HTC made a controversial decision last year to abandon the megapixel race and aim at technical superiority rather than marketing. This year the company made an even more unexpected step by keeping the same sensor (but dropping the optical image stabilization) and introducing a second camera.
We'll get back to what it's for in a moment, let's first list the camera basics. The HTC One (M8) has a 1/3" sensor with 4MP resolution (it's now at least a year old), f/2.0 aperture and a dual-LED flash. It's a two-tone flash dubbed Smart Flash, which is brighter and should produce more accurate white balance in photos.
The Samsung Galaxy S5 uses a brand new sensor called ISOCELL, developed by Samsung itself. It's big too - 1/2.6", almost as big as Nokia's 1/2.5" sensors (Lumia 1520, Icon and 930). It's a 16:9 widescreen sensor with 16MP resolution behind an f/2.2 aperture. Samsung claims ISOCELL improves dynamic range in good lighting conditions and reduces noise in poor light.
Both Samsung and HTC have enabled a number of special features for their respective flagships (and as usual, Samsung threw in the kitchen sink).
The headlining feature of the One (M8) and the reason behind its dual-camera setup is the ability to do depth calculations. This enables effects like shallow depth of field (characteristic of a DSLR with a large sensor) and effects that make the foreground objects pop (with an effect applied to the background, i.e. a sketch, a blur or one of several other options).
Samsung has a depth of field effect too, but it's more limited. The Galaxy S5 takes two photos instead of just one (but is quick doing it, so it doesn't get in the way of your shooting much) and uses them for calculations. You can only focus on the foreground, background or bring everything into focus.
The HTC One (M8) on the other hand can apply the effect to any photo you've taken and it can refocus on any point of the image. Better yet, the resulting depth of field is much shallower than what the Galaxy S5 achieves. With selective focus, the rule of thumb is the shallower, the better.

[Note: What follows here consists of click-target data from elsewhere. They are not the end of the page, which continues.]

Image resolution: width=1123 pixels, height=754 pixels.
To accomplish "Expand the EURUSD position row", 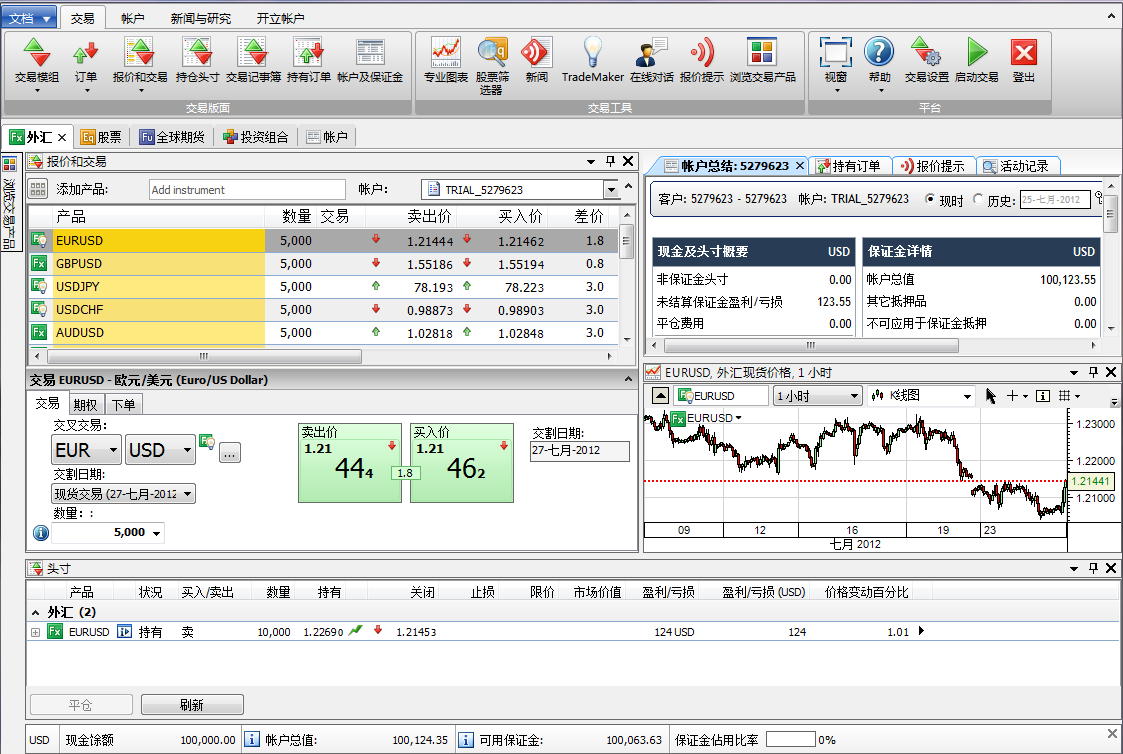I will 35,632.
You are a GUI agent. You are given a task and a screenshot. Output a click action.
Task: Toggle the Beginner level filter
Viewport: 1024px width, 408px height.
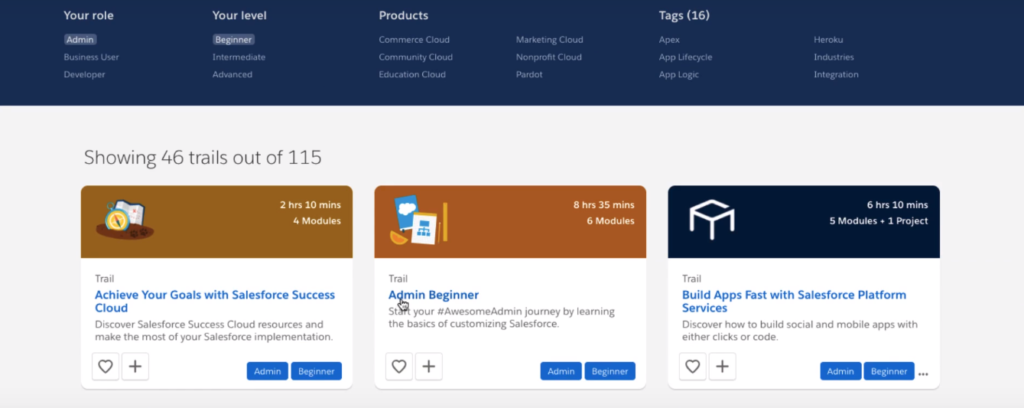point(233,40)
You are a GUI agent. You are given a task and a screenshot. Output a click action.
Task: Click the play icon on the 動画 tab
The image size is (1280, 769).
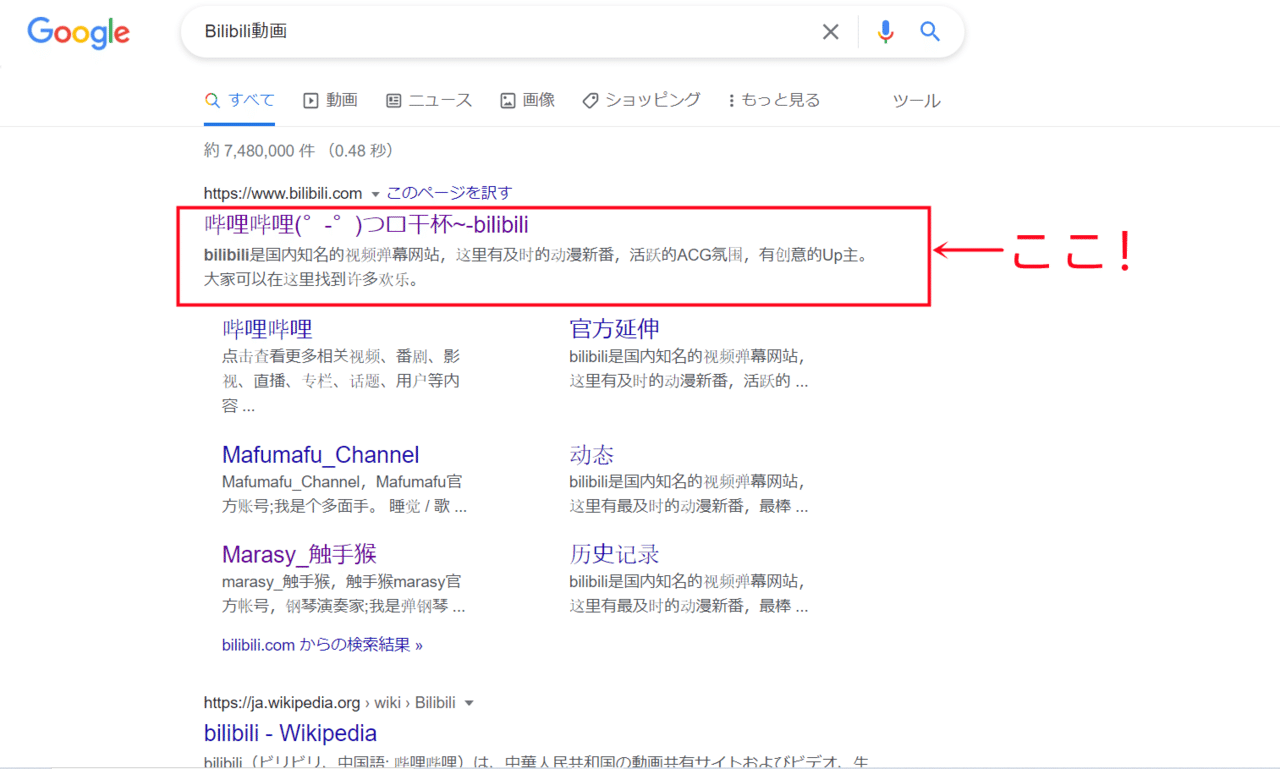click(310, 99)
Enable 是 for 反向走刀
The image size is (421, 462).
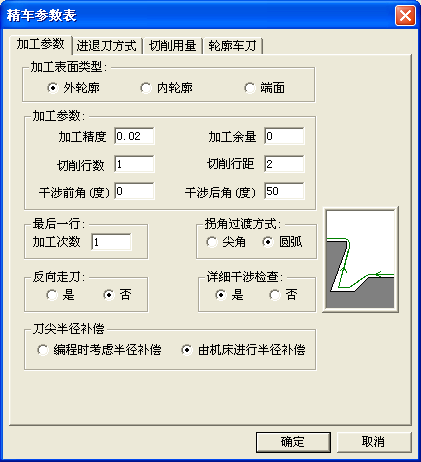tap(60, 295)
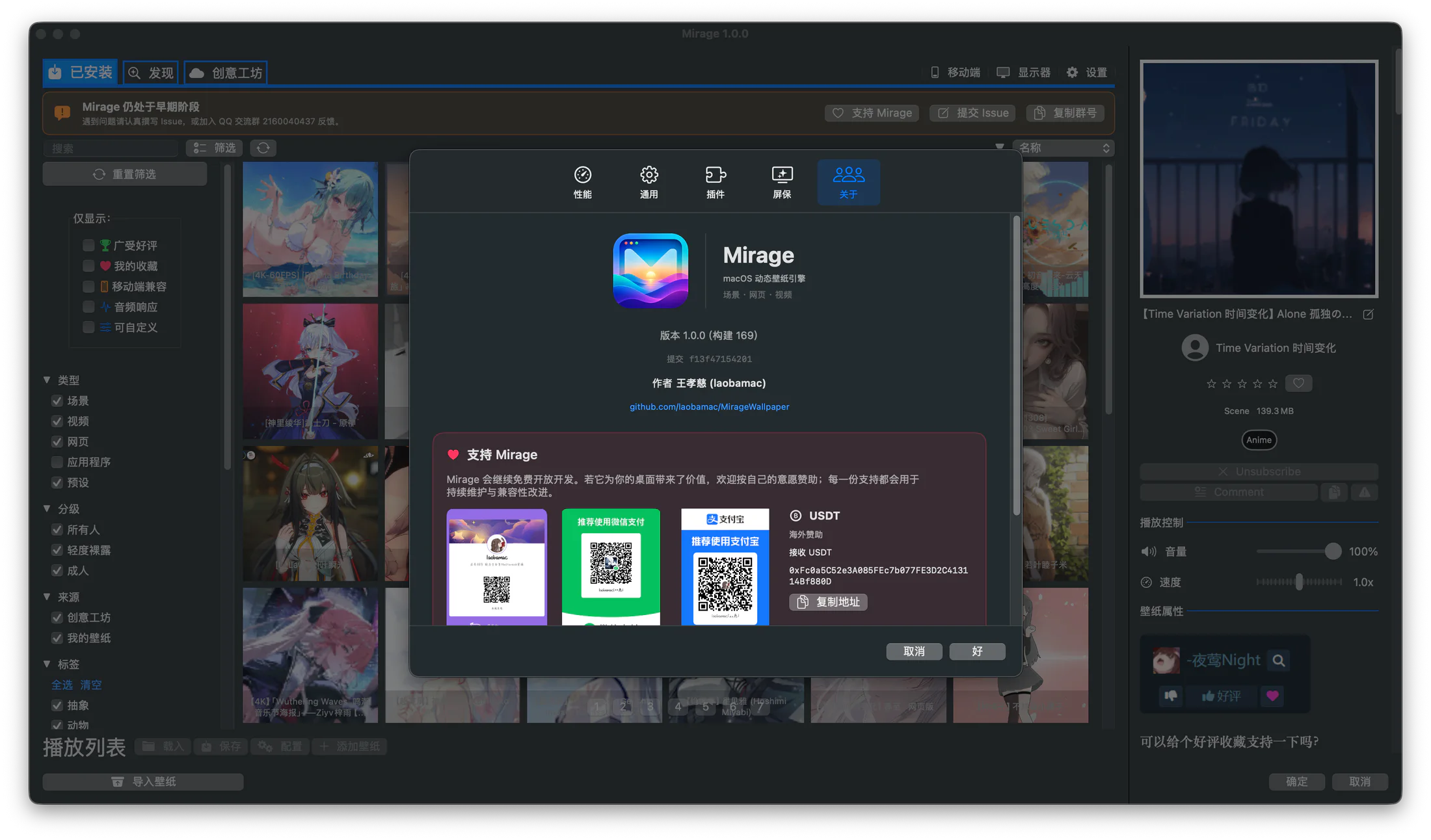Click the edit icon next to wallpaper title
Viewport: 1431px width, 840px height.
pos(1369,315)

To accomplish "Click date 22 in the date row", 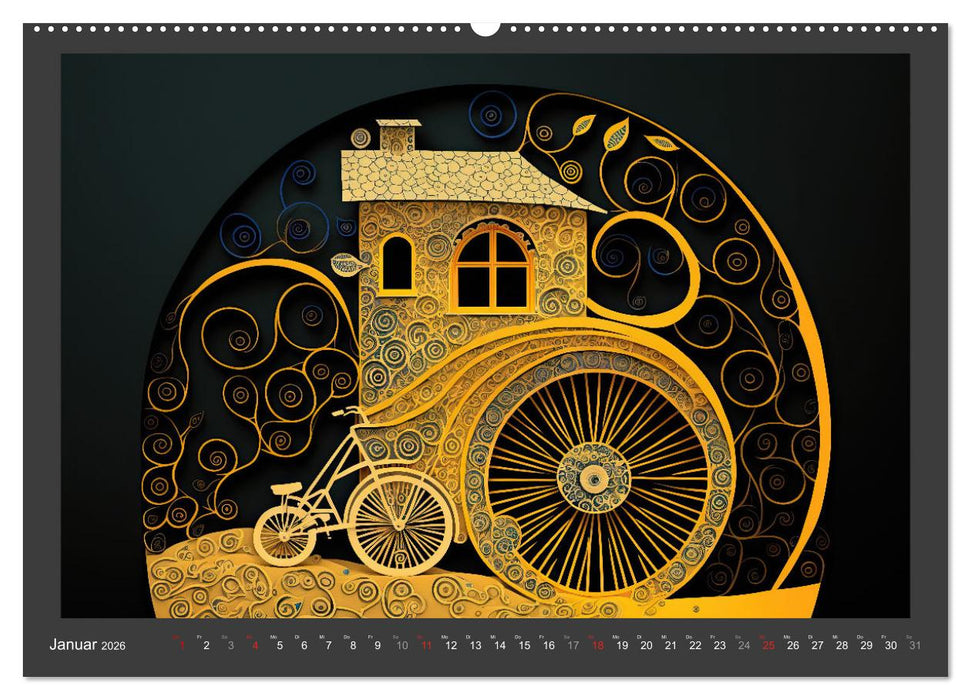I will point(695,646).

That said, HTC's second camera only removes the need to snap a second photo but doesn't do much for accuracy. Both phones mess up the calculations in places and with HTC pushing the effect strength higher, the places where the calculations are wrong are more obvious than in Galaxy S5 photos.
That said, the Galaxy seems to make fewer mistakes, there are a few places where the background blur in the One (M8) photos cuts off unexpectedly with an in-focus area becoming quite noticeable in a sea of blur.
Again, the second camera of the HTC One (M8) means the phone only needs to take one photo, making it suitable for applying this refocus effect to moving objects. A fast moving object will be a problem for the Galaxy S5, but for static objects it produces the better-looking images.
HTC also put a 5MP camera on the front - that's right, the front-facing camera has a higher resolution than the main camera. Still, that's great news for people who take a lot of selfies.
HTC's other premium feature on the One (M8) camera is the return of Zoe. Zoe snaps short videos alongside still photos and later assembles them into Highlights - short slideshows of photos and videos you've taken at a certain place on a given day.
Unlike its initial incarnation, Zoe now lets you control the length of these videos (it used to be fixed at 3s). As we mentioned in the previous chapter, you can collaborate with friends to create a combined Zoe too.
While Samsung doesn't have a direct answer to Zoe, it does have Virtual tours. They are similar to panoramas, except you don't have to stay in one place - you can move around relatively freely, stopping every couple of steps to take as many photos as you like and move on. The Galaxy S5 will stitch them into a video-like presentation, complete with a minimap that tracks your movements.
Winner: Samsung Galaxy S5. Samsung put a wider array of features on its new flagship, covering most of what the HTC One (M8) can do.
Zoe is nice but can't carry the M8 alone and despite having a whole second camera to help it the shallow depth of focus feature is not clearly better than Samsung's. It will work better for moving objects, but other than that the Galaxy S5 results looked cleaner.